“What’s wrong with me” and “I’m not good enough” are two beliefs common to most of us.  They kick in frequently for big events like being passed over for a promotion and little events such as forgetting your car keys as you rush out the door.  These limiting beliefs start early in life.  For example, getting a D on a math test in 5th grade can plummet one’s sense of value and worth.  Given the importance parents and teachers place on grades, kids easily slip into comparing and judging themselves as less than someone else.  This belief of not being enough gets reinforced when not selected first for a softball game, asked to a party, or encounter a similar disappointing situation.  Having compassion for these early life influences is the start for Complete Acceptance.

Another way of developing Complete Acceptance is to have compassion for how our ancestors needed to have vigilance given they were mostly in Survival Mode.  They had to be vigilant of their capacity to be successful in confronting daily life-threatening situations.  Could they successfully fight the marauders or cross a raging stream?  If they didn’t do a good job, they and the tribe could die.  We see a similar perception in ourselves, if you don’t do a good job in school or at work, you believe you won’t be successful and that feels life-threatening, particularly when in Survival Mode.

In Thriving Mode we become more aware of the limitations of such thoughts. We begin to see how the accumulation of not enough thinking leads to anxiety, depression, and can lower our capacity to function effectively.  “I could have died of embarrassment” is a common phrase that stems from someone believing they were terribly inadequate.

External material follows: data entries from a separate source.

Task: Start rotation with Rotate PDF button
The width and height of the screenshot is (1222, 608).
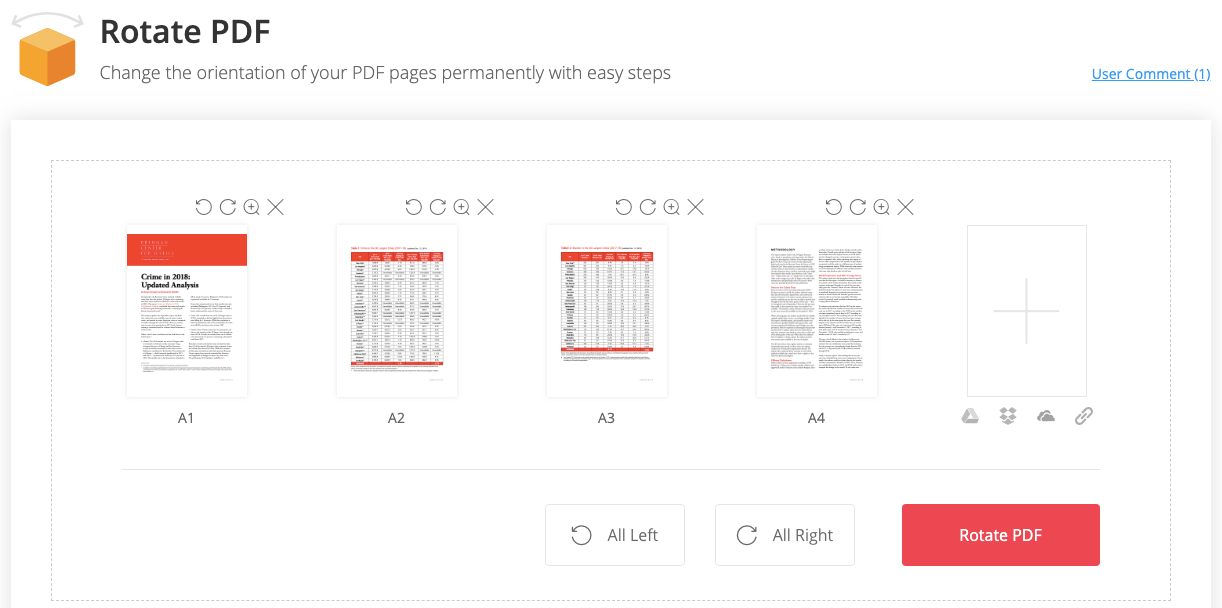Action: click(1000, 535)
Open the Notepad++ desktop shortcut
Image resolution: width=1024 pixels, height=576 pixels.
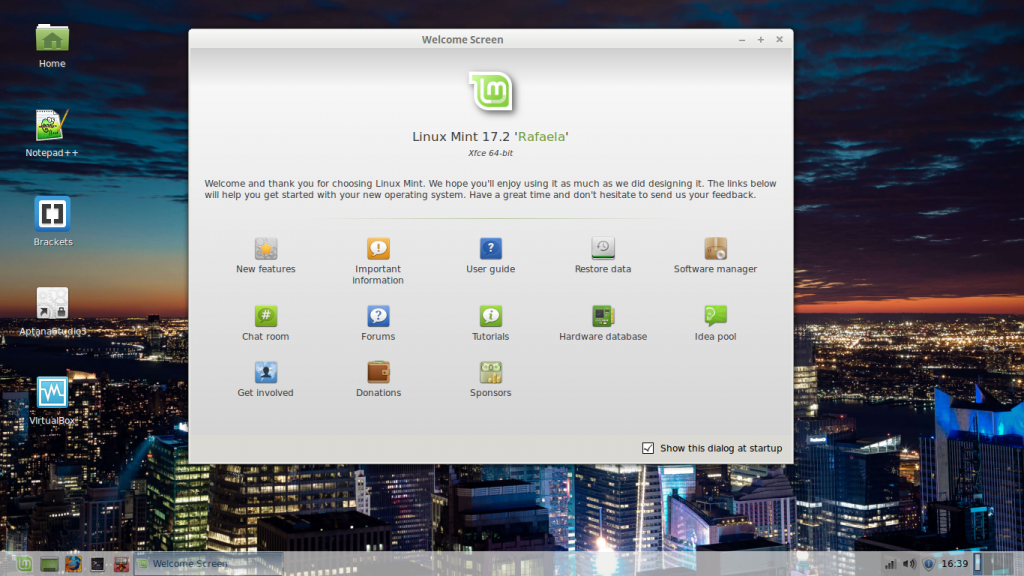pyautogui.click(x=51, y=127)
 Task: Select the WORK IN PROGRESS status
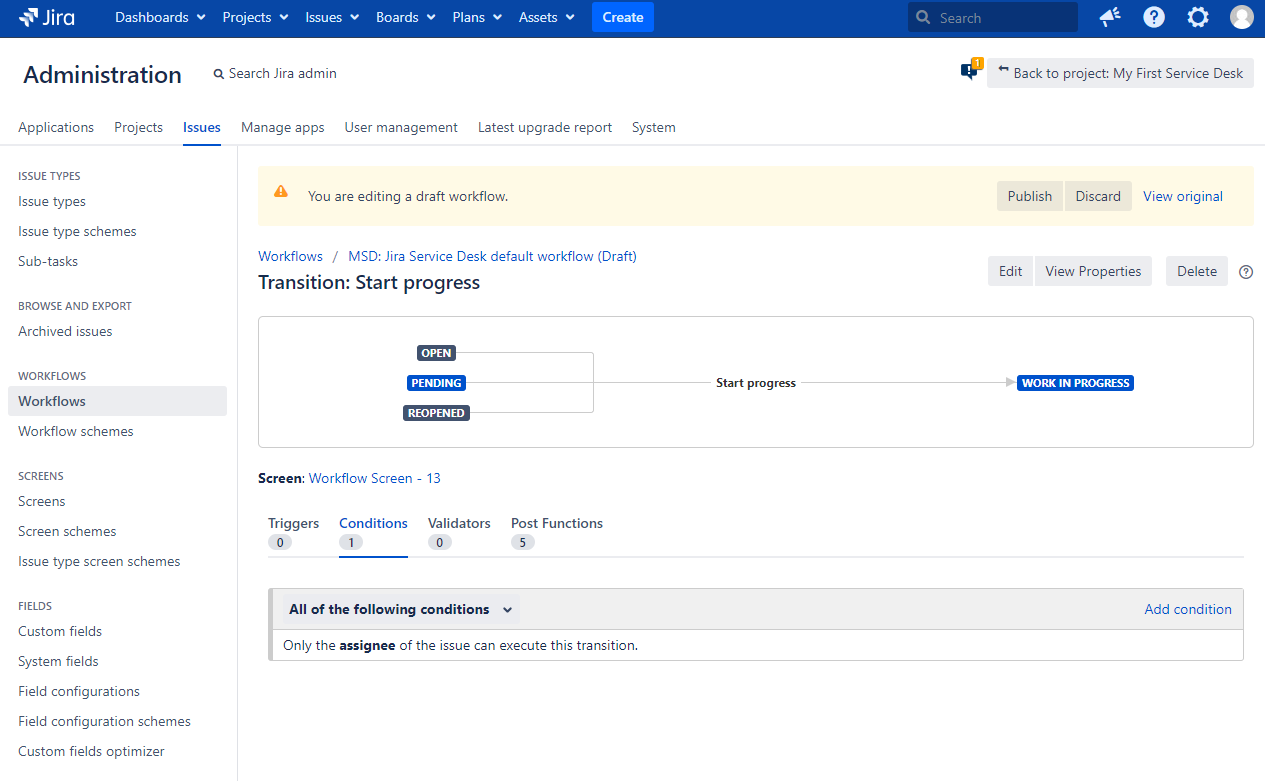pyautogui.click(x=1075, y=383)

Complete Acceptance is an essential quality of Thriving Mode.  It is learning to totally embrace wherever you might be in the moment.  For example, If you forget your car keys, take a deep breath, and accept it is natural to be distracted when rushing.  See it as an opportunity to be more mindful.  Or if you missed that promotion, welcome the feedback and accept you may need more training. Then encourage yourself like you would a good friend or young child, “You can do this”, “Yay for trying”, “One step at a time”.  This Complete Acceptance allows us to have compassion for our history and current circumstances, paving the way to thrive and enjoy life as it is, knowing we will work on being proactive in our continual growth.